_Directions for this task_: Output exactly the lines below from the one containing "The height and" to the last line, both included. Omit pictures.
++++ Listed entries
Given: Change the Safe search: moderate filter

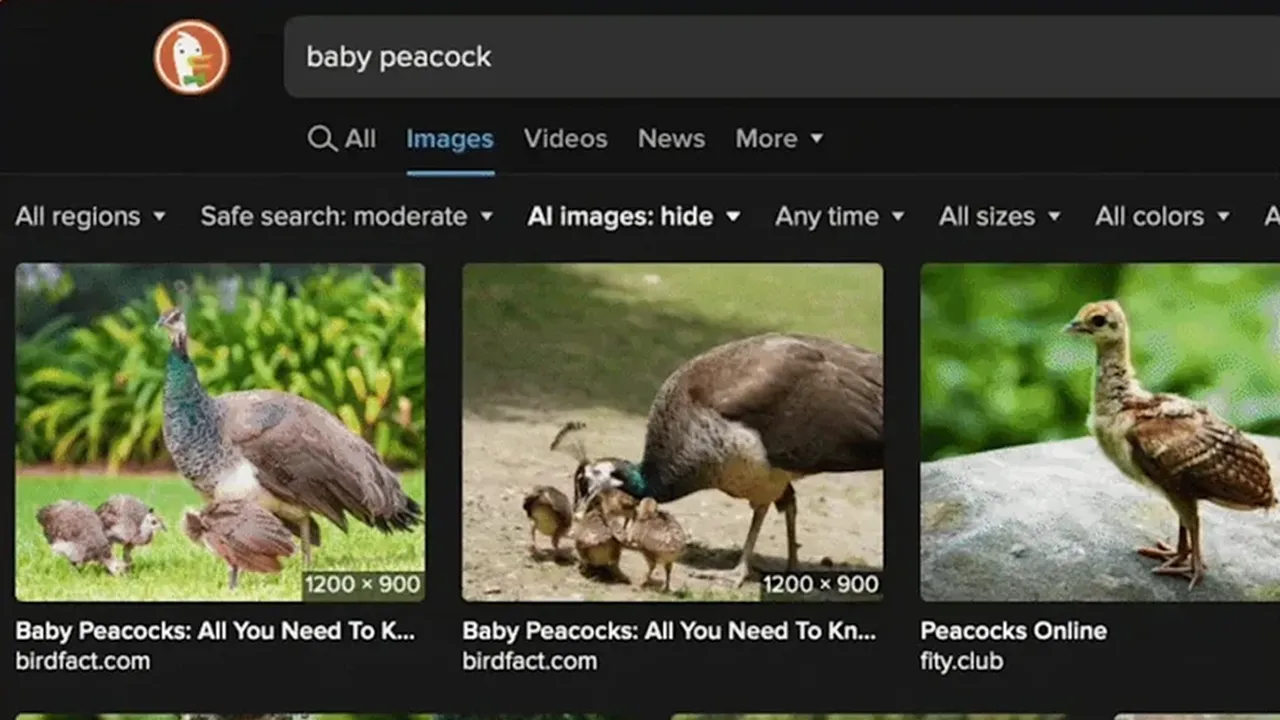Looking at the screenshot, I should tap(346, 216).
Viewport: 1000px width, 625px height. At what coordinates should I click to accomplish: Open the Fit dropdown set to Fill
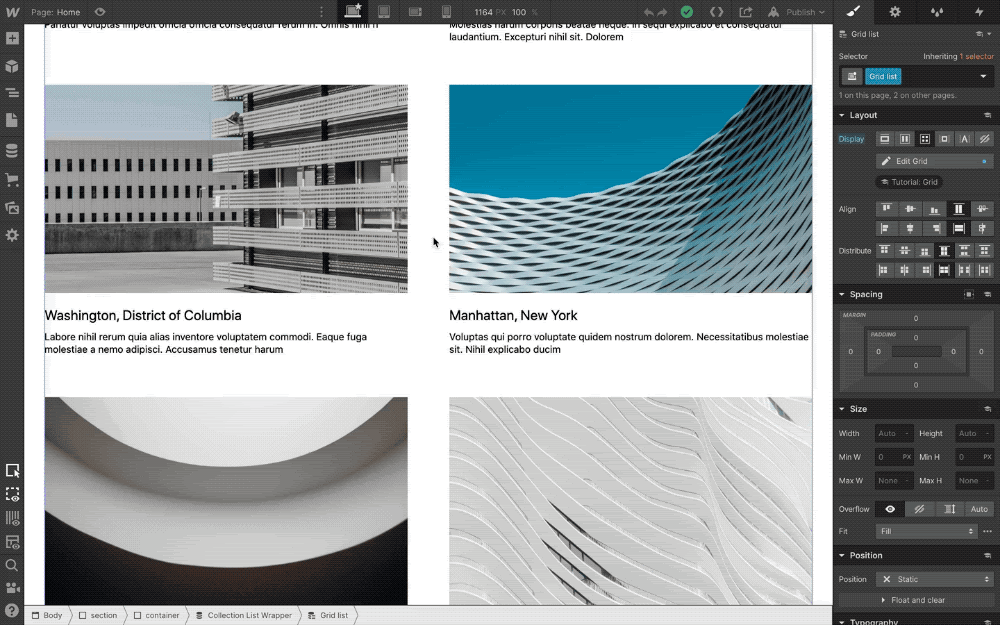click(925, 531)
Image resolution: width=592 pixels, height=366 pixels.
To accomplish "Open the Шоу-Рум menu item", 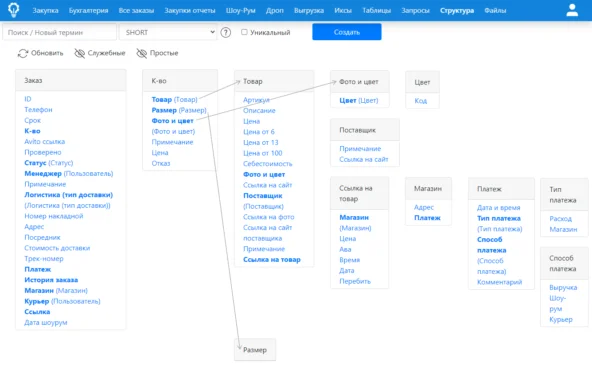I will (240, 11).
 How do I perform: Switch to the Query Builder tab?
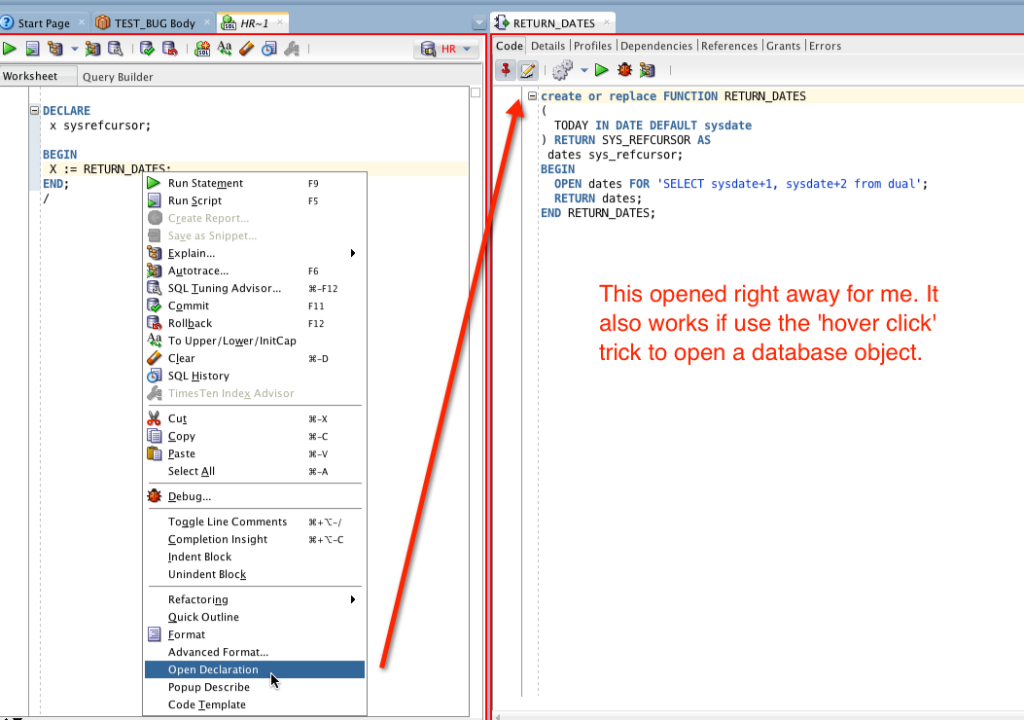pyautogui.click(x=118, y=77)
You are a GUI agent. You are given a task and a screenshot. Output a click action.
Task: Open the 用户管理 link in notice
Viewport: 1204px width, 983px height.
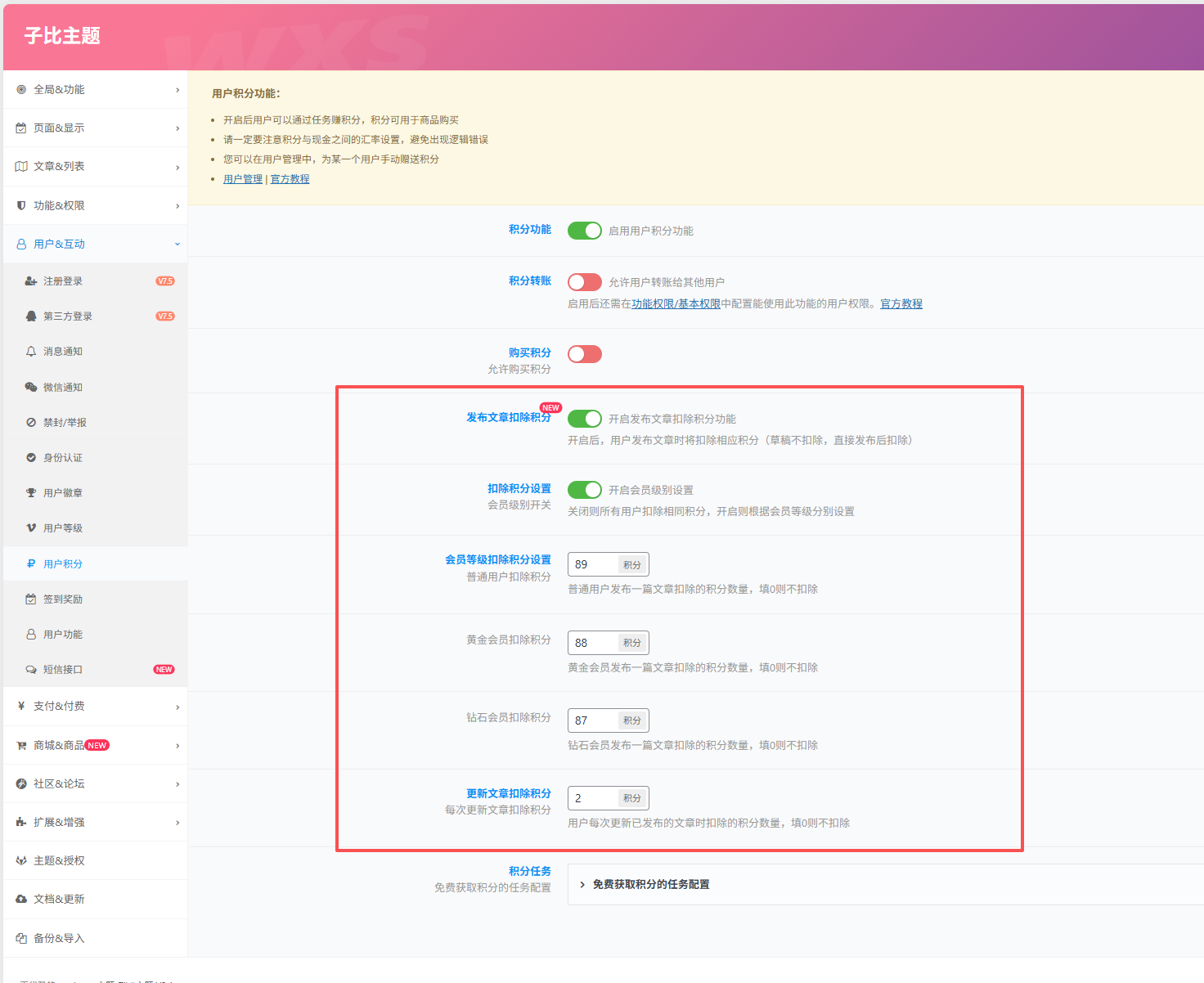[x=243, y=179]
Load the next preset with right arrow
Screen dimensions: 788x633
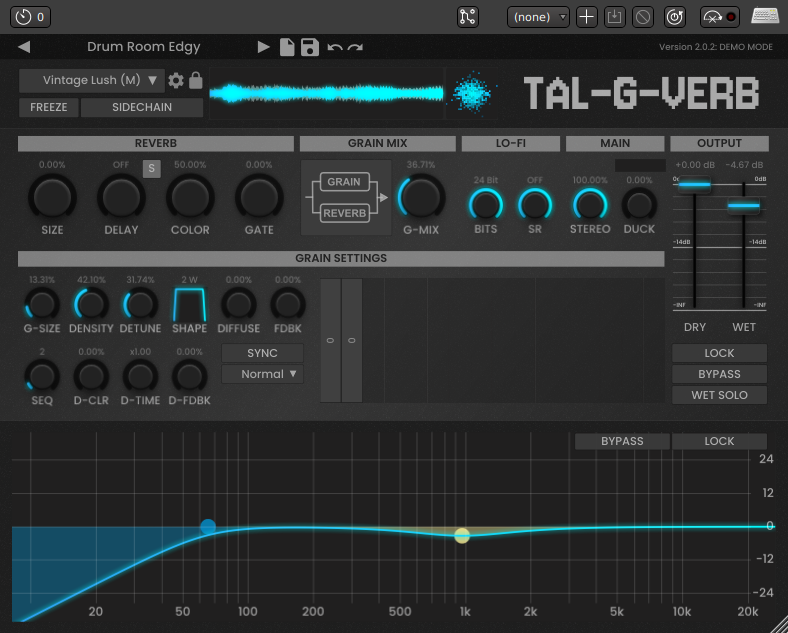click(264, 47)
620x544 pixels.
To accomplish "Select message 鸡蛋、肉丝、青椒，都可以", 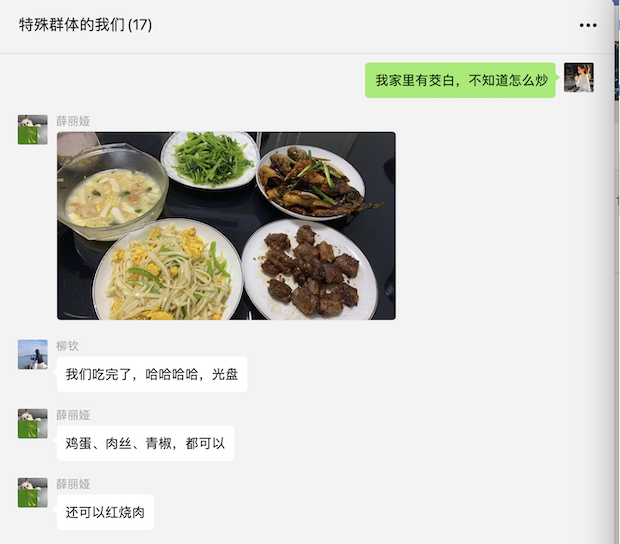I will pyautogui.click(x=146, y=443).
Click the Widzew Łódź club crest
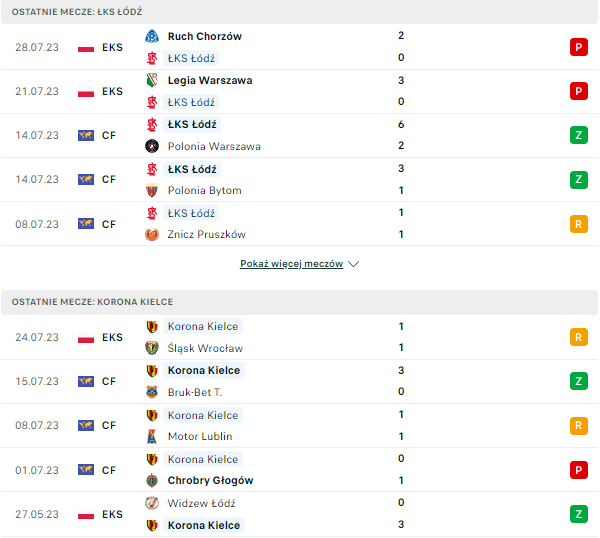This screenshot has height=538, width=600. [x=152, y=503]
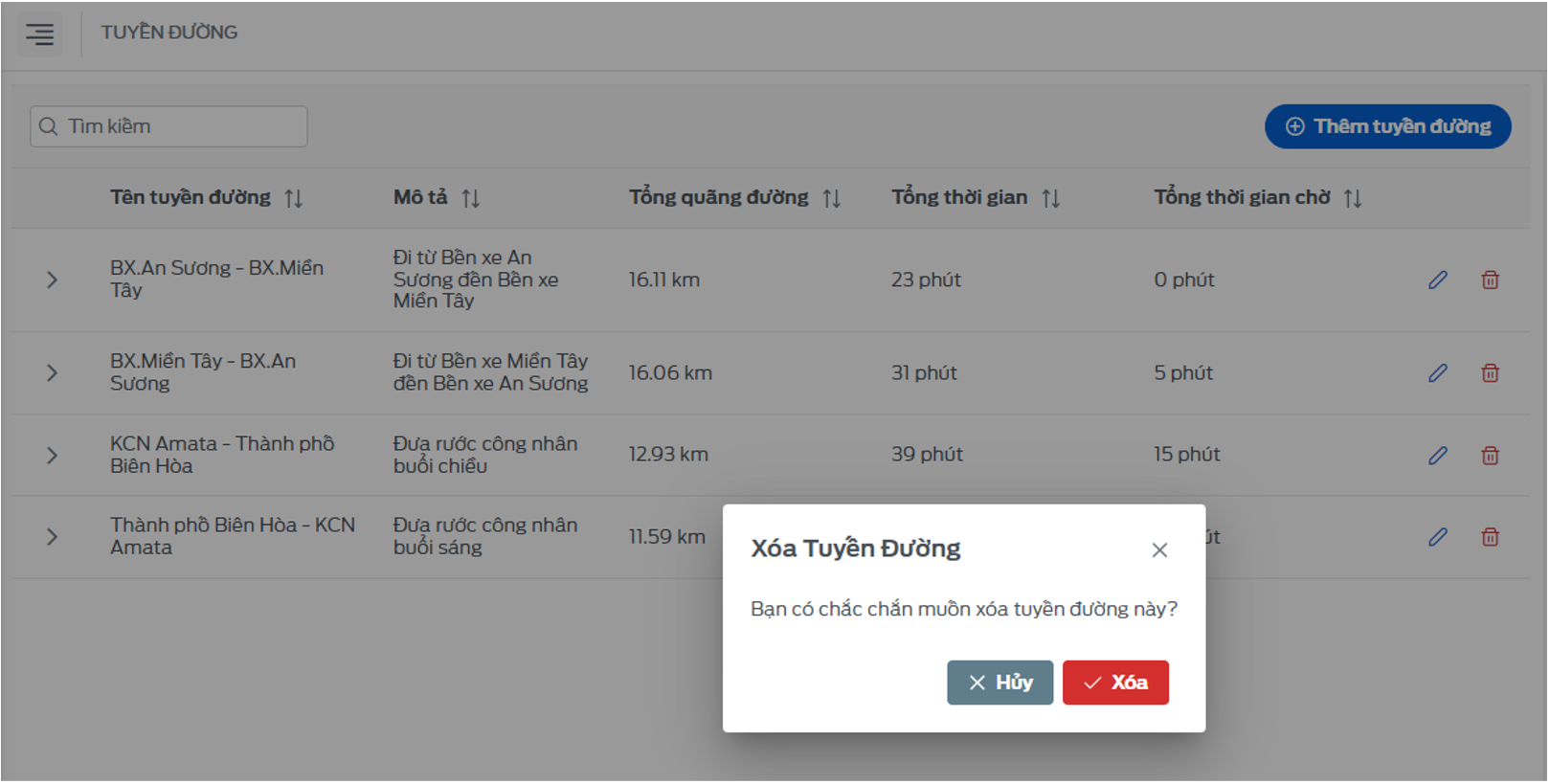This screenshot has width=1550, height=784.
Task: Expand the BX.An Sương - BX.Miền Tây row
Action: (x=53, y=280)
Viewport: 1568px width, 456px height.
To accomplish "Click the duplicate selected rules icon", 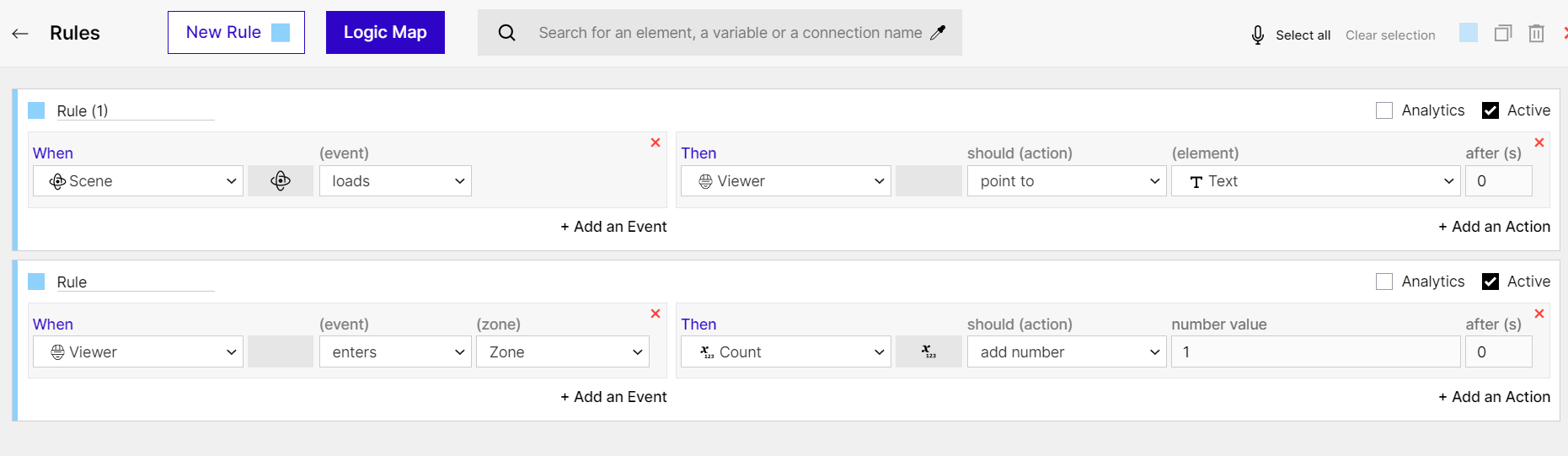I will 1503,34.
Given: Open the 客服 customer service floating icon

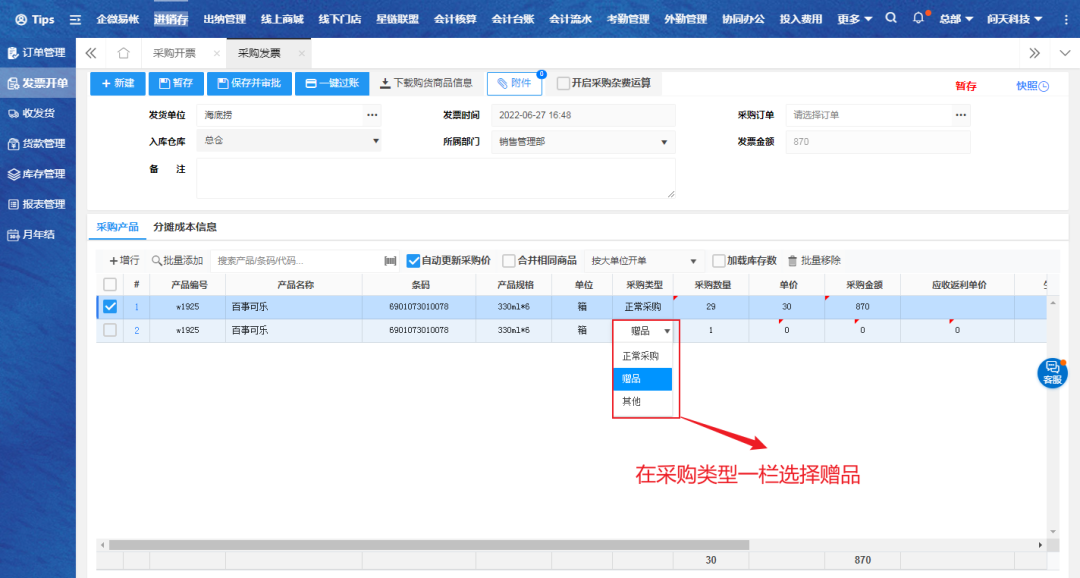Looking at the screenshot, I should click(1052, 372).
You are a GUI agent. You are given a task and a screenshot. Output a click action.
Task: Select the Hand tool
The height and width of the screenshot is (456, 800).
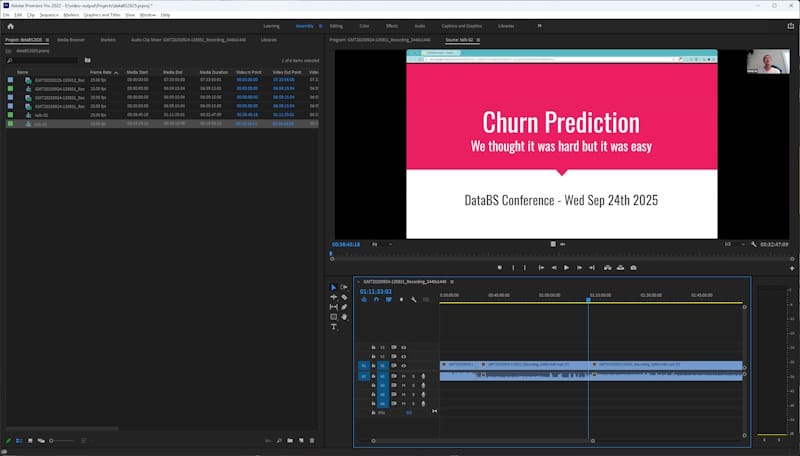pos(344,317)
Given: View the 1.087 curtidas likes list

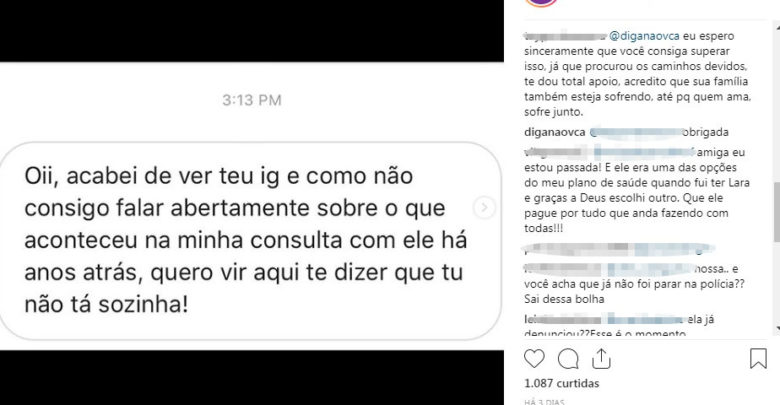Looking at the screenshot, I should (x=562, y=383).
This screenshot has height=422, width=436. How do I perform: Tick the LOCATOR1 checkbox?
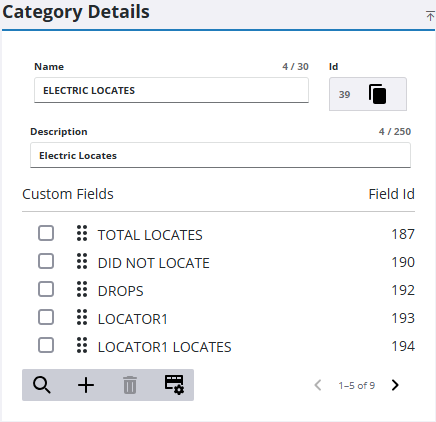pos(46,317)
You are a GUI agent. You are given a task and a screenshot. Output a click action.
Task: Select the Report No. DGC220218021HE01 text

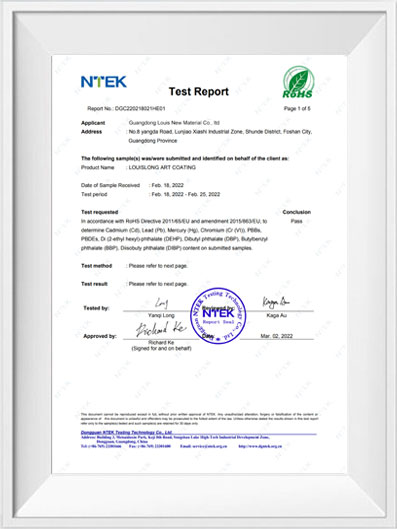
++++++++
_Completed exercise_:
The height and width of the screenshot is (456, 800).
pos(344,317)
Given: View the 1.087 curtidas likes list

Looking at the screenshot, I should (x=562, y=383).
This screenshot has height=422, width=436. How do I perform: Tick the LOCATOR1 checkbox?
pos(46,317)
You are a GUI agent. You are given a task and a screenshot. Output a click action.
Task: Select the Report No. DGC220218021HE01 text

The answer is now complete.